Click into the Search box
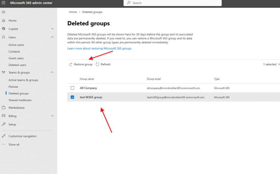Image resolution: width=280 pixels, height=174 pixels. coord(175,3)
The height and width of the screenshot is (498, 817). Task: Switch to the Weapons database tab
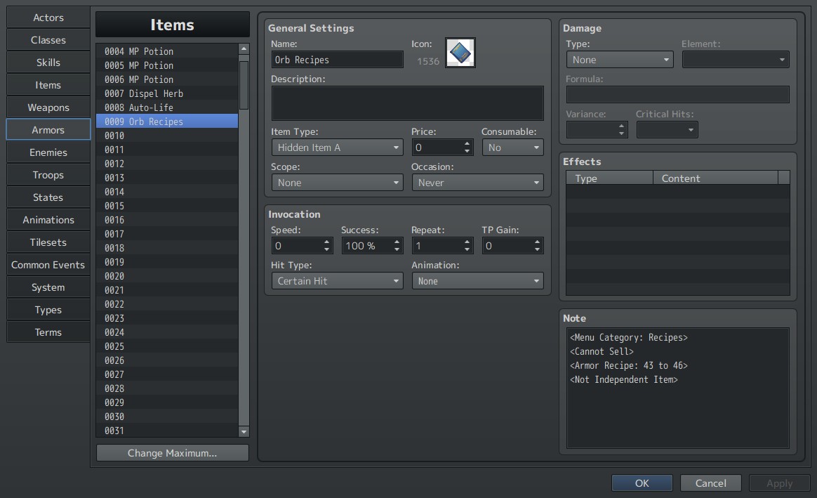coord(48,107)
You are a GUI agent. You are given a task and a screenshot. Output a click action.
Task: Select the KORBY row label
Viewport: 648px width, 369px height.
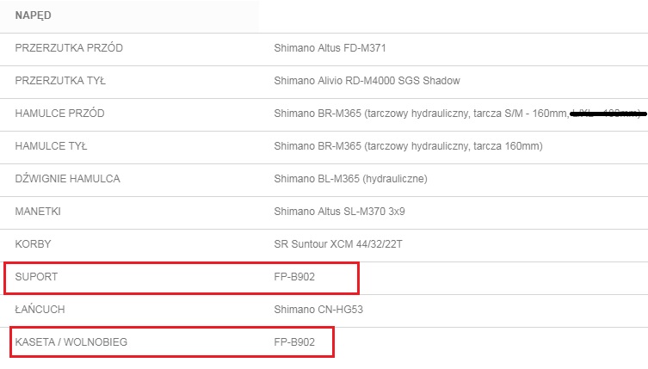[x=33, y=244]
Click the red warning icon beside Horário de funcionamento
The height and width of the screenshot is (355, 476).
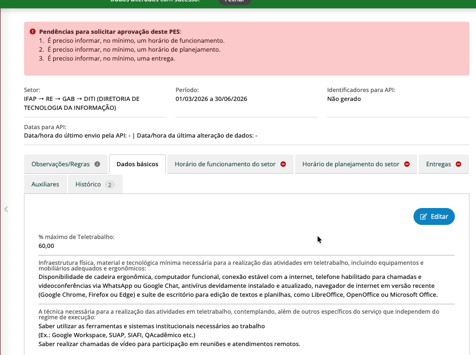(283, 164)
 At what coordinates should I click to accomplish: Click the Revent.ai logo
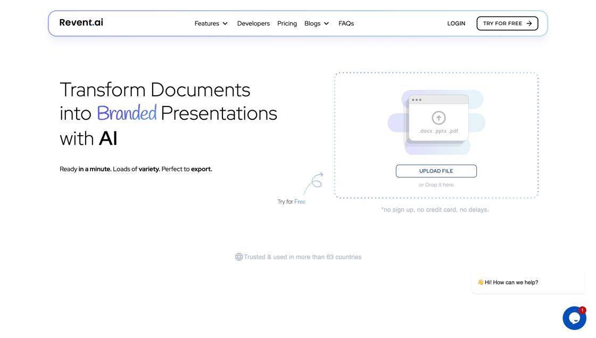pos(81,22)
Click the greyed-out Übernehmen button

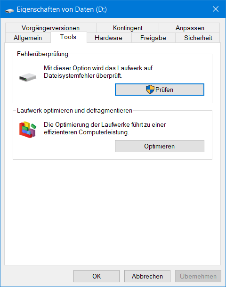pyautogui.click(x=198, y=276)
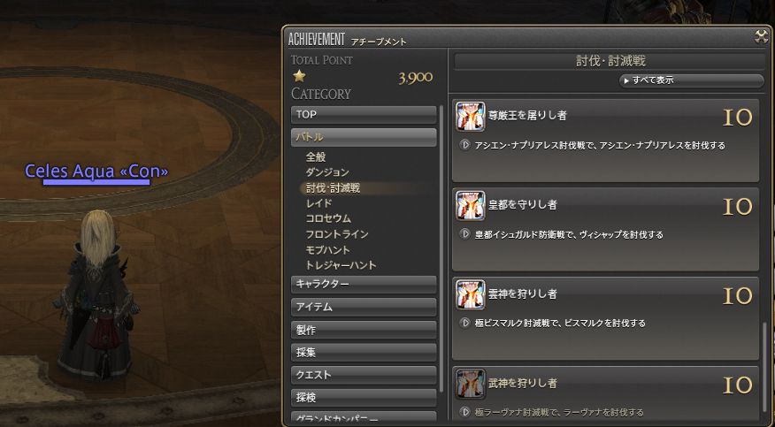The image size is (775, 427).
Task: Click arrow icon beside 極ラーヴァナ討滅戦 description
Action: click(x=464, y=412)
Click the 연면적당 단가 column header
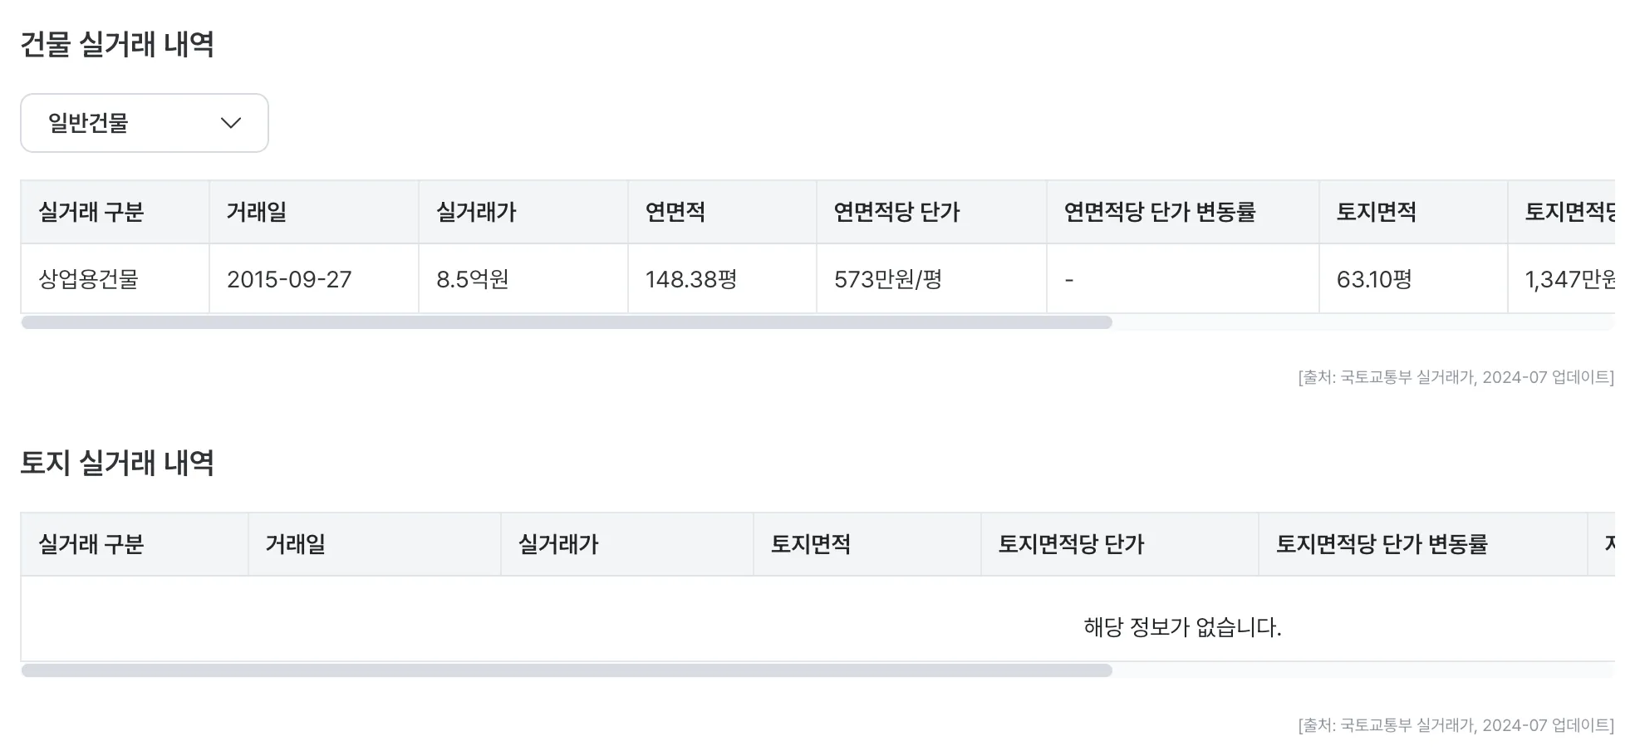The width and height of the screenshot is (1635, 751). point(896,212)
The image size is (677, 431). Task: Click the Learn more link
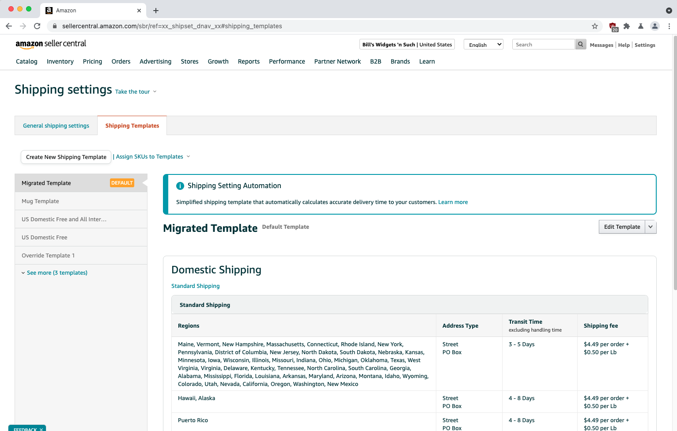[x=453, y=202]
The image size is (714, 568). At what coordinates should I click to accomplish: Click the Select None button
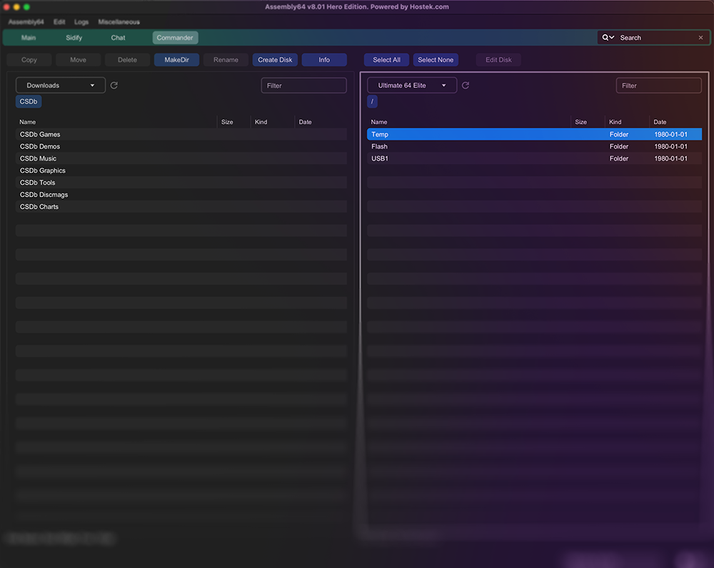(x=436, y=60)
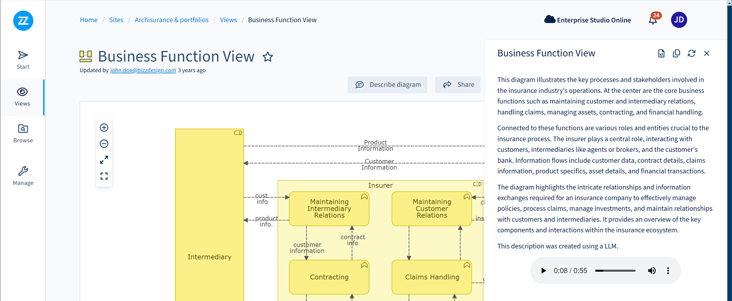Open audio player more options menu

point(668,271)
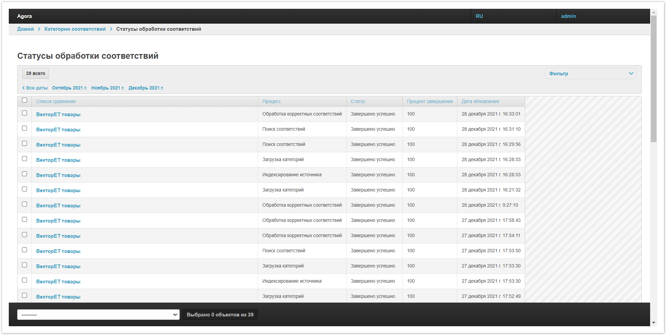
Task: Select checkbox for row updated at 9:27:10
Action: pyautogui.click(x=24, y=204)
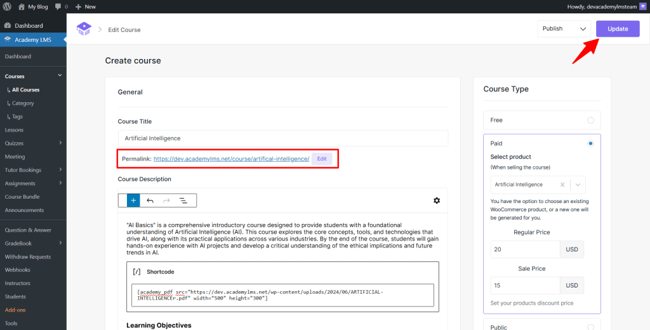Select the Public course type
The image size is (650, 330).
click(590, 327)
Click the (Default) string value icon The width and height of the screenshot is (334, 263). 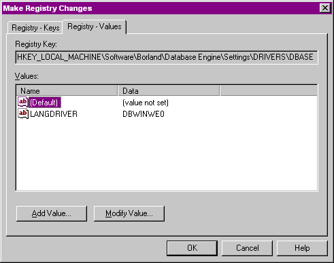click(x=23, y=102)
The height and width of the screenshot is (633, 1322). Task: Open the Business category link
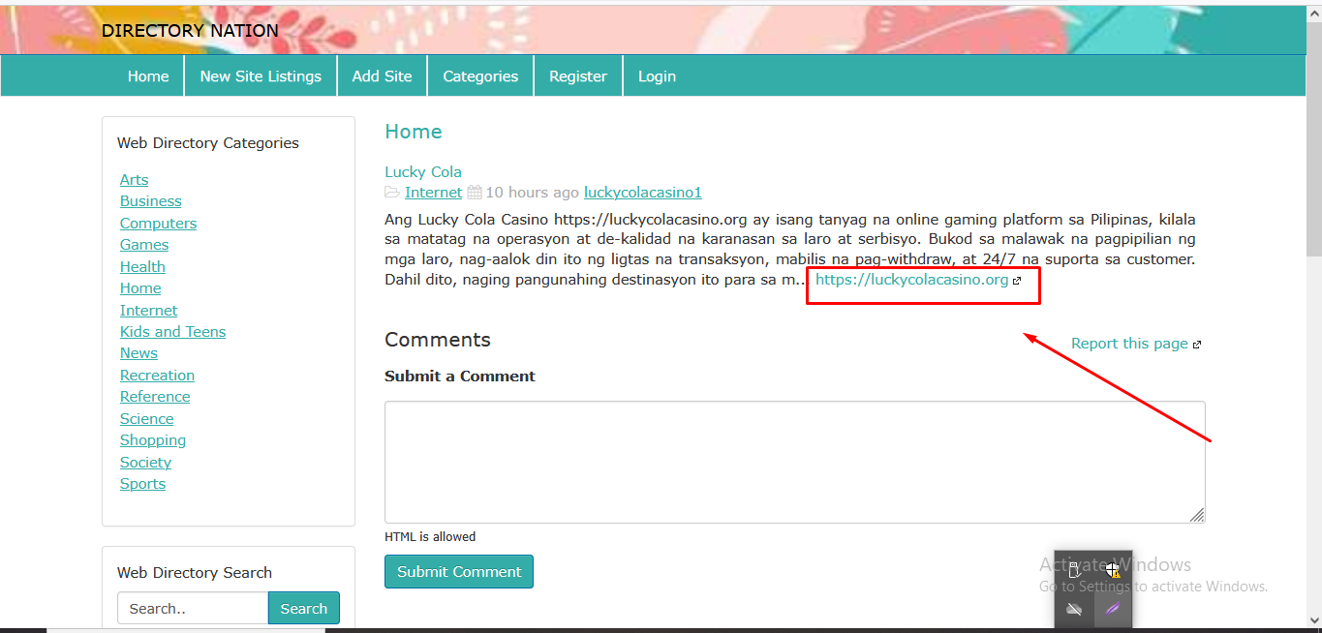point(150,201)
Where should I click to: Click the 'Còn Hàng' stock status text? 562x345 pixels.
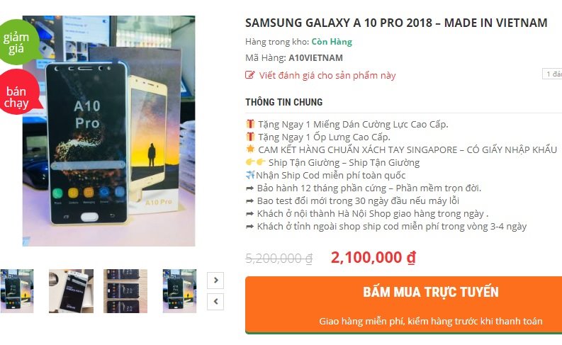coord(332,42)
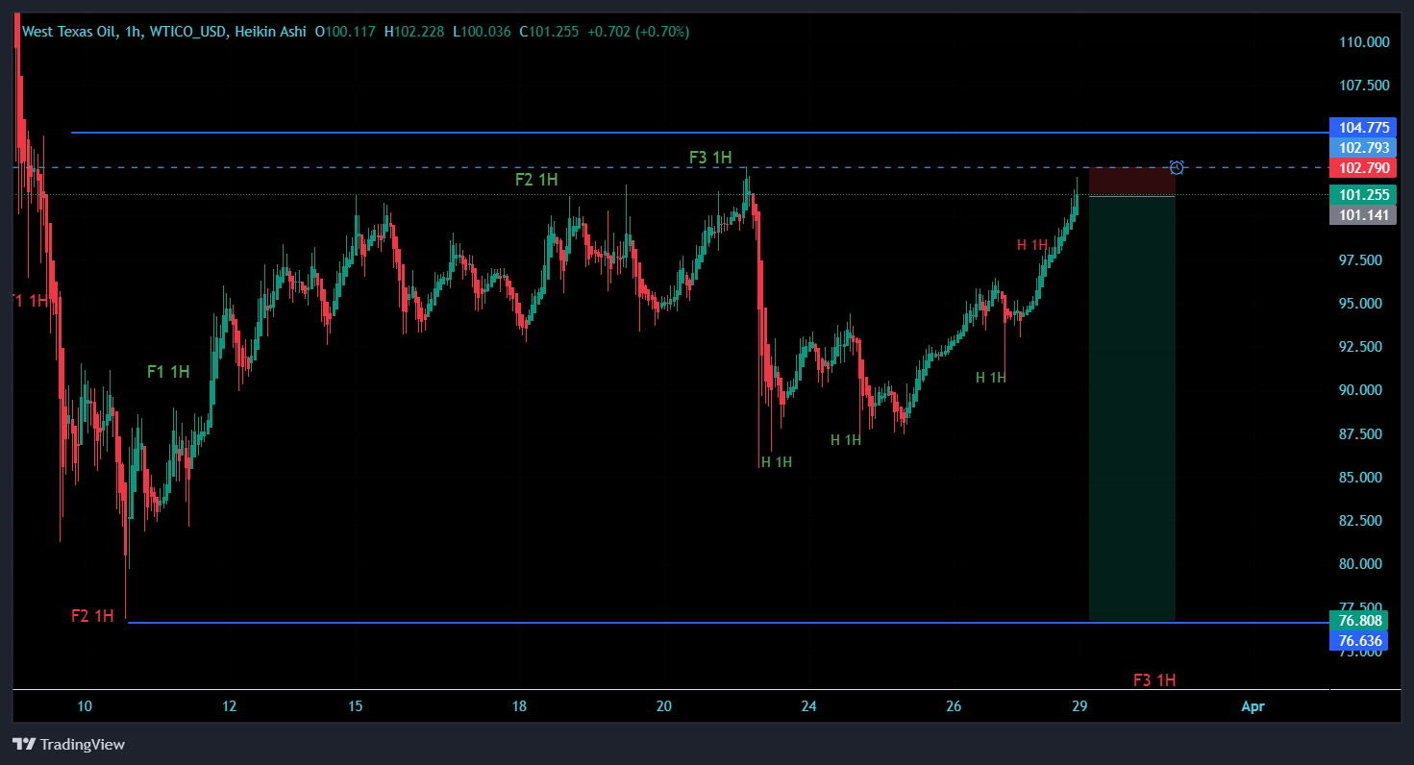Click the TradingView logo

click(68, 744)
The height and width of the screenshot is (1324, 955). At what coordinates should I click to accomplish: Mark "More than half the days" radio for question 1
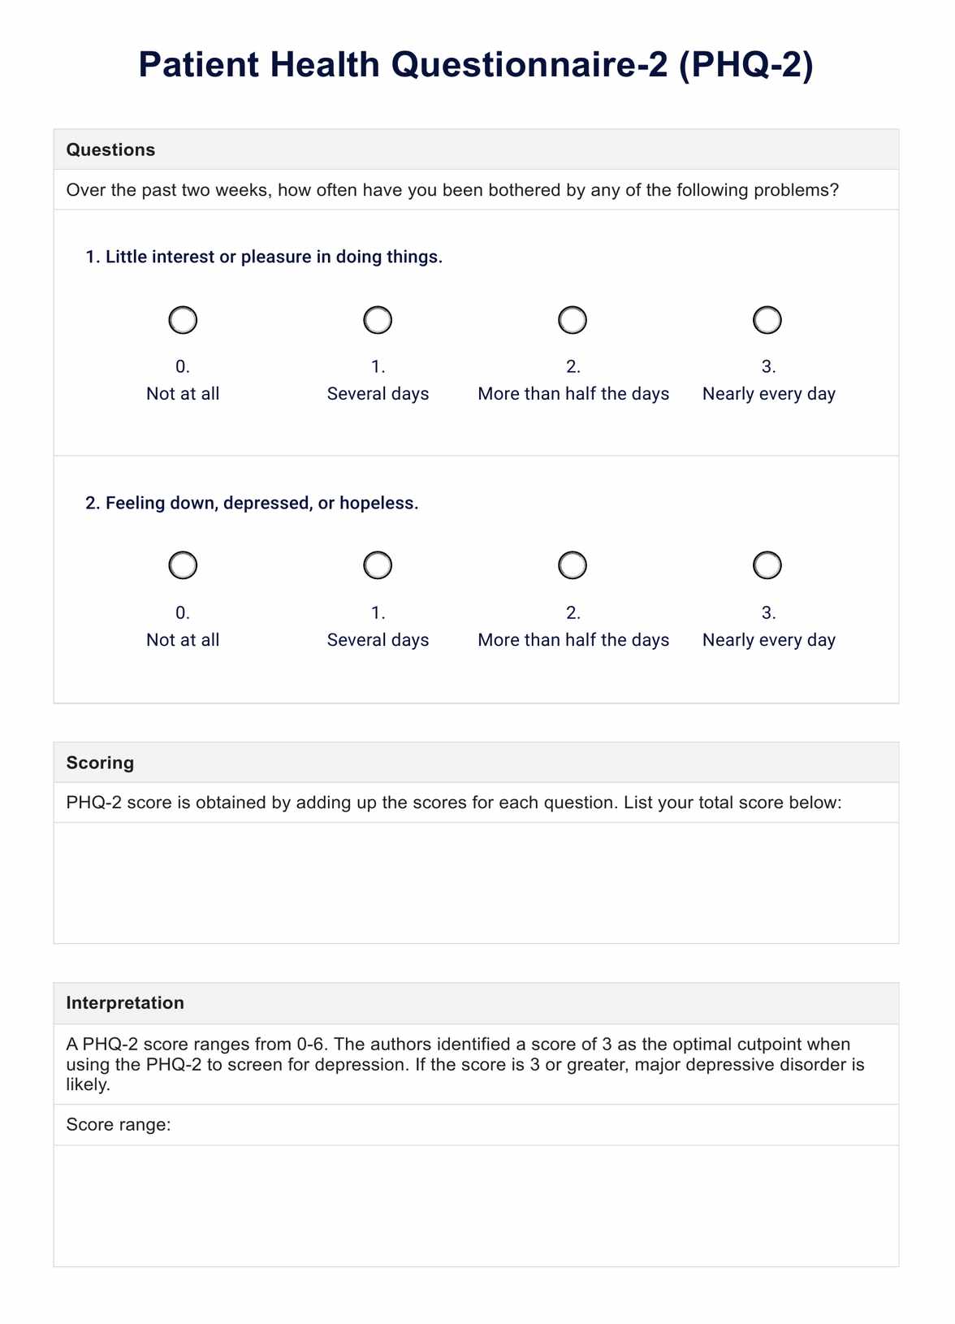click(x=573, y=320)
++++++
→ GOAL OF THE EXERCISE
With the pictures omitted, copy exactly the lines from the line that contains "The height and width of the screenshot is (633, 1322)." through the end of the material.

→ SOLUTION FOR THIS EXERCISE
The height and width of the screenshot is (633, 1322). Task: Open the Business category link
point(150,201)
Where should I click to: Click the 'Còn Hàng' stock status text? 562x345 pixels.
coord(332,42)
Click the TradingView logo

click(68, 744)
The height and width of the screenshot is (1324, 955). At what coordinates should I click to accomplish: Mark "More than half the days" radio for question 1
click(x=573, y=320)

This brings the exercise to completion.